Reproduce the entries beneath exactly, without their images.

(Collected data)
▽

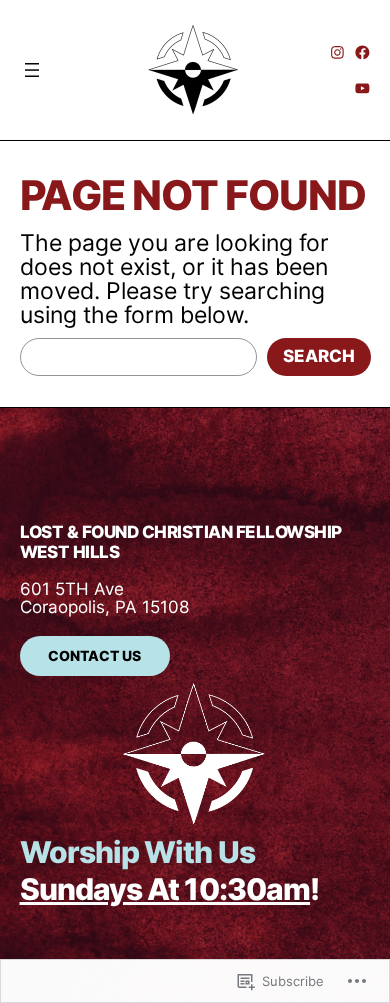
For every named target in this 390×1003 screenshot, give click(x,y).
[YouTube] (362, 88)
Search (319, 356)
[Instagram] (337, 52)
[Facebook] (362, 52)
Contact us (94, 655)
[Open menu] (72, 70)
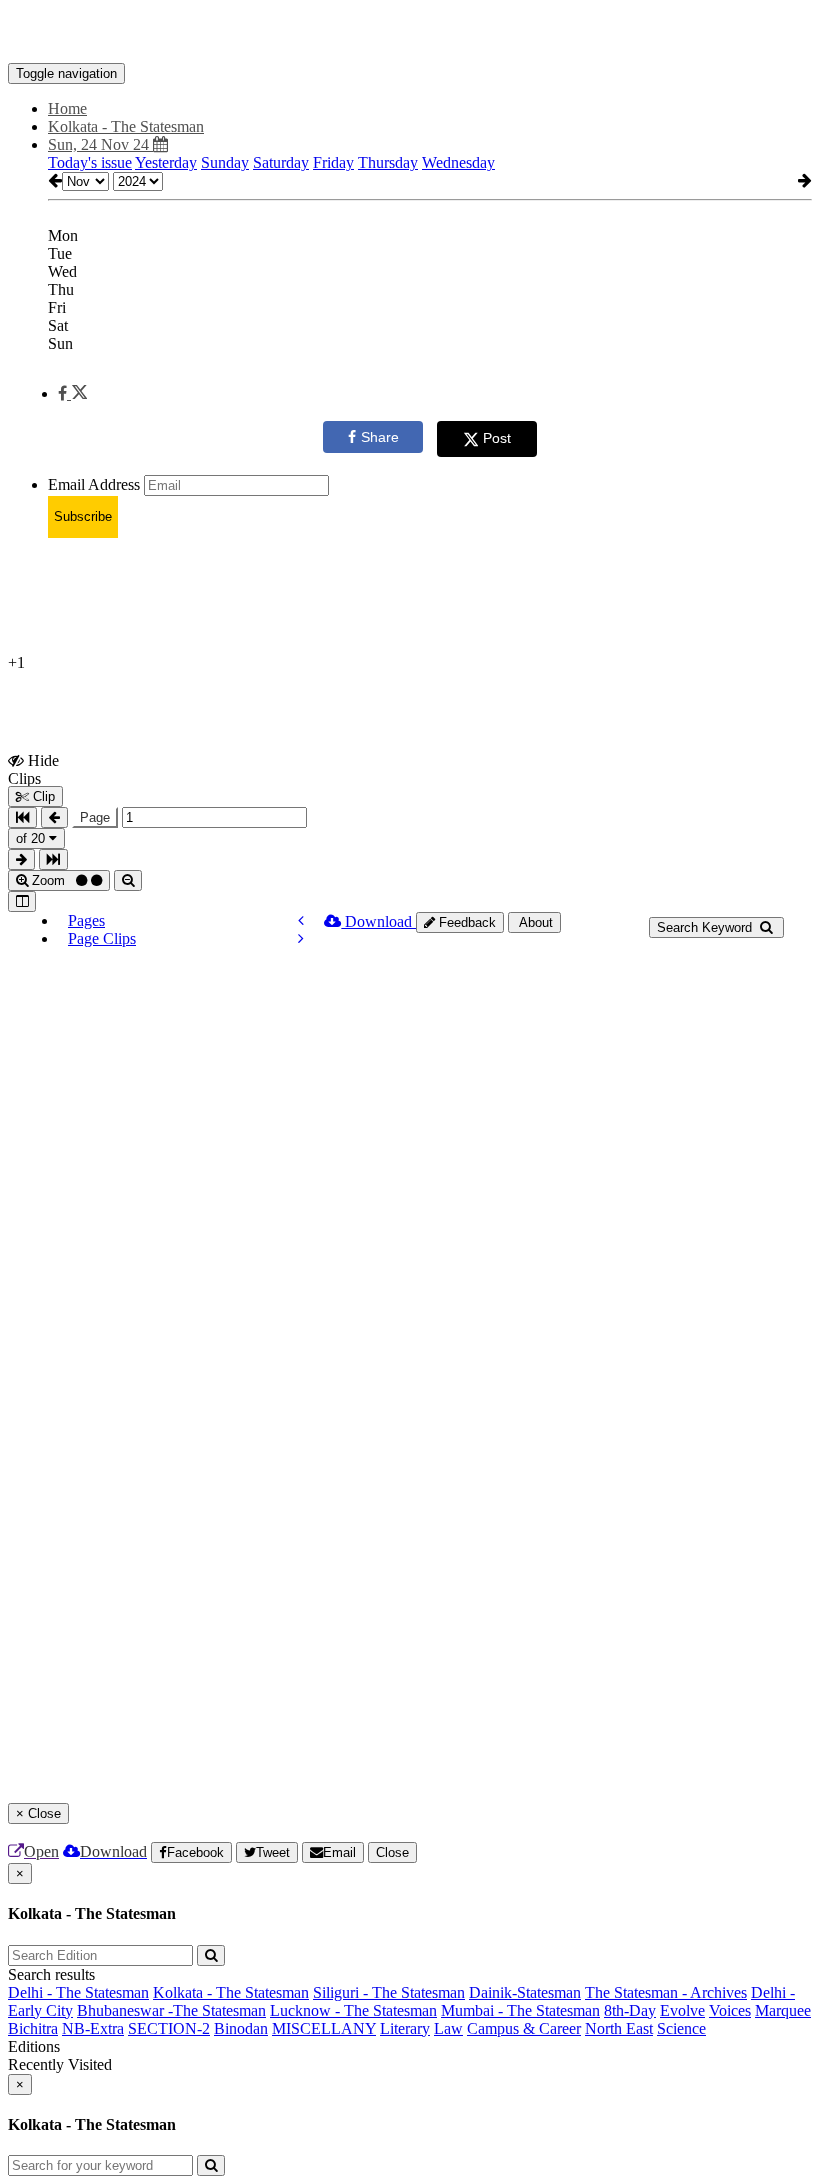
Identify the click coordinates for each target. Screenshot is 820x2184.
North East (619, 2028)
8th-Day (630, 2010)
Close (392, 1852)
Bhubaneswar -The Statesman (171, 2010)
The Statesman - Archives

△

◆ REPLY TO THE EXERCISE:
For every named target in this 390×1003 screenshot, give click(x,y).
[YouTube] (362, 88)
Search (319, 356)
[Instagram] (337, 52)
[Facebook] (362, 52)
Contact us (94, 655)
[Open menu] (72, 70)
Identify the click coordinates for each target. Screenshot is 820x2184.
North East (619, 2028)
8th-Day (630, 2010)
Close (392, 1852)
Bhubaneswar -The Statesman (171, 2010)
The Statesman - Archives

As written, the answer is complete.